\paragraph{Static risk control and extensions.} \looseness=-1Perhaps most prominently, the framework of \emph{conformal prediction} constructs set predictors with upper bounds specifically on the miscoverage risk under \emph{i.i.d.} or exchangeable data, with a substantial recent body of literature (see, \eg, \cite{angelopoulos2023conformal, fontana2023conformal}). Extensions to more general bounded risks include \cite{angelopoulos2024crc, bates2021distribution, angelopoulos2021learn} leveraging different concentration results, whereas \cite{angelopoulos2023prediction} explore the use of unlabelled calibration data. Recent work on conformal prediction also addresses shifted or non-exchangeable data sequences by tracking and updating the tolerated miscoverage rate \citep{Gibbs2021AdaptiveCI, angelopoulos2024online, zaffran2022adaptive} or different weighting schemes \citep{barber2023conformal, guan2023localized}, and settings include covariate shift \citep{tibshirani2019conformal}, label shift \citep{podkopaev2021distribution} and their abstraction to a more general shift \citep{prinster2024conformal}. \cite{Feldman2022AchievingRC} explore shift settings for more general bounded risks, and we elaborate on this connection in \autoref{subsec:connection-methods}.

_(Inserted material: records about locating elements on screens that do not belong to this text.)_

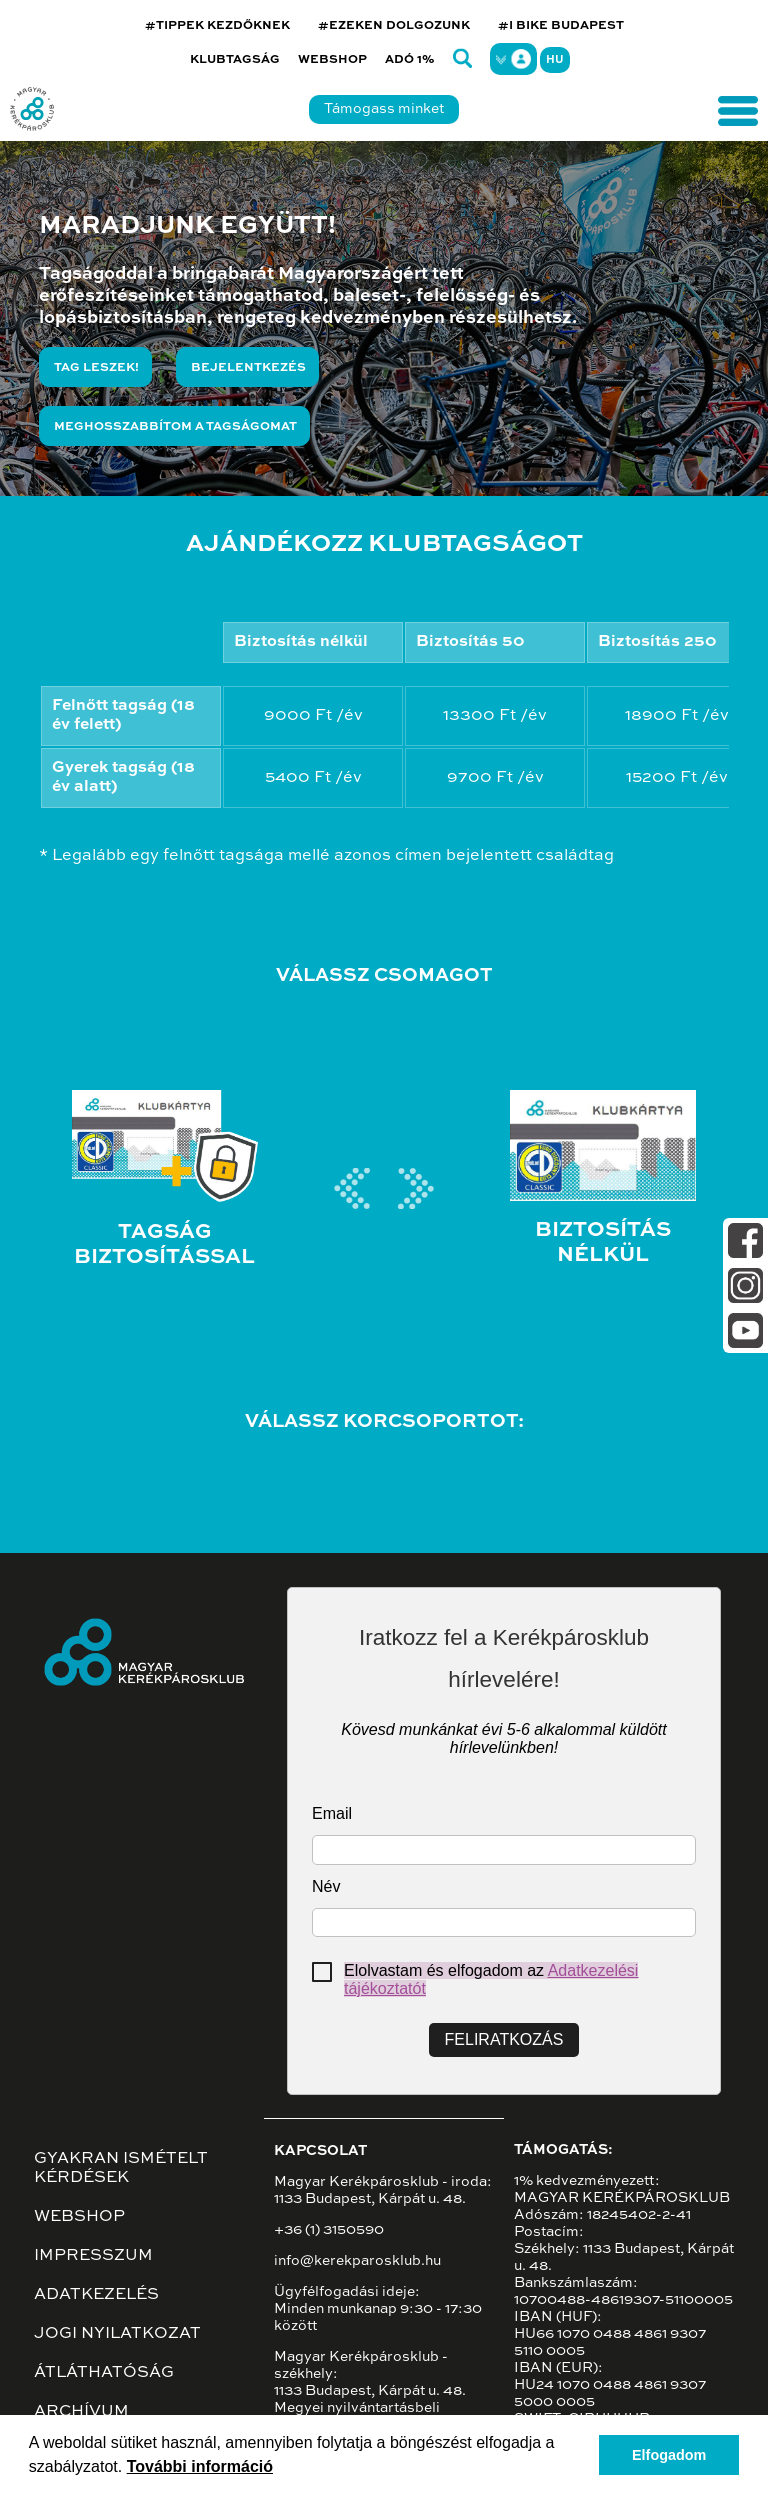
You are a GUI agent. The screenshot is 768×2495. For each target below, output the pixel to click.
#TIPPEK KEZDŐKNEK (217, 26)
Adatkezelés (96, 2295)
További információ (200, 2466)
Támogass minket (384, 109)
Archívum (81, 2412)
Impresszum (93, 2256)
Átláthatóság (104, 2373)
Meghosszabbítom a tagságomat (175, 427)
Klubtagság (235, 60)
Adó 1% (410, 60)
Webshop (332, 60)
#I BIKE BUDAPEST (561, 26)
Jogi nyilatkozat (117, 2334)
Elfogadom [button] (669, 2455)
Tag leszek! (96, 368)
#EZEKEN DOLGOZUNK (394, 26)
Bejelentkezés (248, 368)
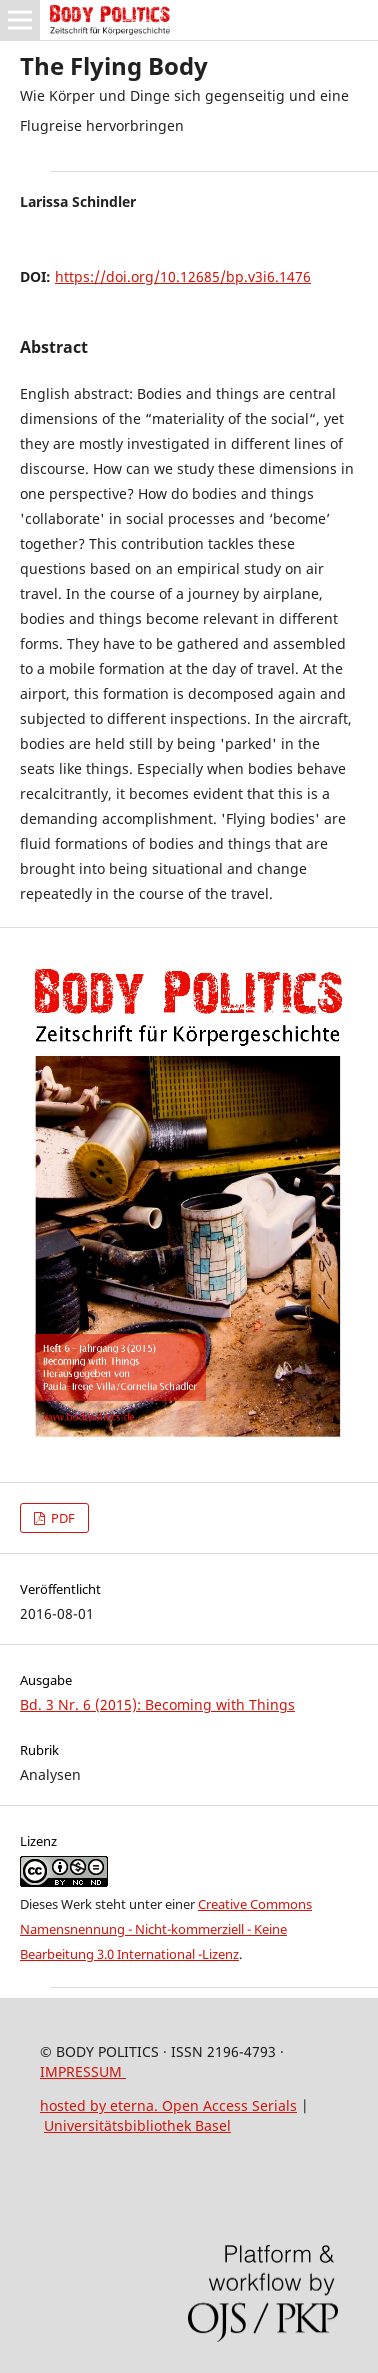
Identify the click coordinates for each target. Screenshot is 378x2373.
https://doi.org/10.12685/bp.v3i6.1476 (183, 276)
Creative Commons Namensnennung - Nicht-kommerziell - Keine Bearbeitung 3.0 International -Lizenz (166, 1929)
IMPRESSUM (83, 2071)
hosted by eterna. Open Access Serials (168, 2105)
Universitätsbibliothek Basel (137, 2125)
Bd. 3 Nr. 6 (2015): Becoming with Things (157, 1704)
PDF (61, 1518)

\paragraph{Sequential hypothesis testing and risk tracking.}\looseness=-1 \cite{waudby2024estimating} offer an in-depth study on detecting deviations in the means of bounded quantities for stream settings, providing fundamental tools for the testing of risks following \autoref{eq:def-risk}. Very recently, \cite{fan2025testing} explore some settings for additional bounds on the variance. \cite{xu2024active, adaptiveltt} leverage deviations in means to provide strong time-uniform risk control for \emph{i.i.d} streams, discussed further in \autoref{subsec:connection-methods}. Closely related to our work, \cite{podkopaev2021tracking} monitor a \emph{running risk} of the form $\gR_r(\psi) = \frac{1}{t}\sum_{i=1}^{t} \mathbb{E}_{P_i}[\rvz_i]$ under the sequential testing framework, with similar false alarm guarantees. However, we consider the more challenging instantaneous risk $\gR_t(\psi)$ at any given time step, which can recover $\gR_r(\psi)$ but not vice versa. Furthermore, their experimental design tends to distinguish between benign and harmful shifts caused by a dominant shift initiated at $P_0$ (akin to changepoint detection), whereas we incorporate a broader variety of shifts. Their approach was reformulated by \cite{amoukou2024sequential} for unlabelled streams, and relatedly \cite{bar2024protected} suggest an unsupervised covariate shift detector on the basis of entropy-matching to a reference set. Other related work includes \cite{weinstein2020online} for tracking of risks associated with population parameters (rather than predictive quantities), and \cite{vishwakarma2024taming, sun2024online} who leverage martingale-based constructions particular to out-of-distribution detection.

\paragraph{Sequential hypothesis testing under shift.} \looseness=-1Stream data denotes a particular test setting under the `testing-by-betting' framework, lending itself naturally to the use of test martingales\footnote{It is also referred to as \emph{sequential anytime-valid inference}.} \citep{ramdas2023game, ramdas2024hypothesis}. Within that framework, previous work has considered a variety of testing problems, such as on exchangeability \citep{vovk2021testing, saha2024testing}, independence \citep{podkopaev2023sequential}, two-sample testing \citep{Shekhar2021NonparametricTT, PandevaBNF24, PandevaFRS24, luo2024online}, or changepoint detection \citep{shekhar2023sequential, shekhar2024reducing, vovk2021retrain, volkhonskiy2017inductive, shin2023detectors}. Theses works differ from ours in terms of the hypotheses they address, their data settings (\eg~by simultaneously observing two separate data streams), or experimental designs (\eg~detecting a single changepoint or shift).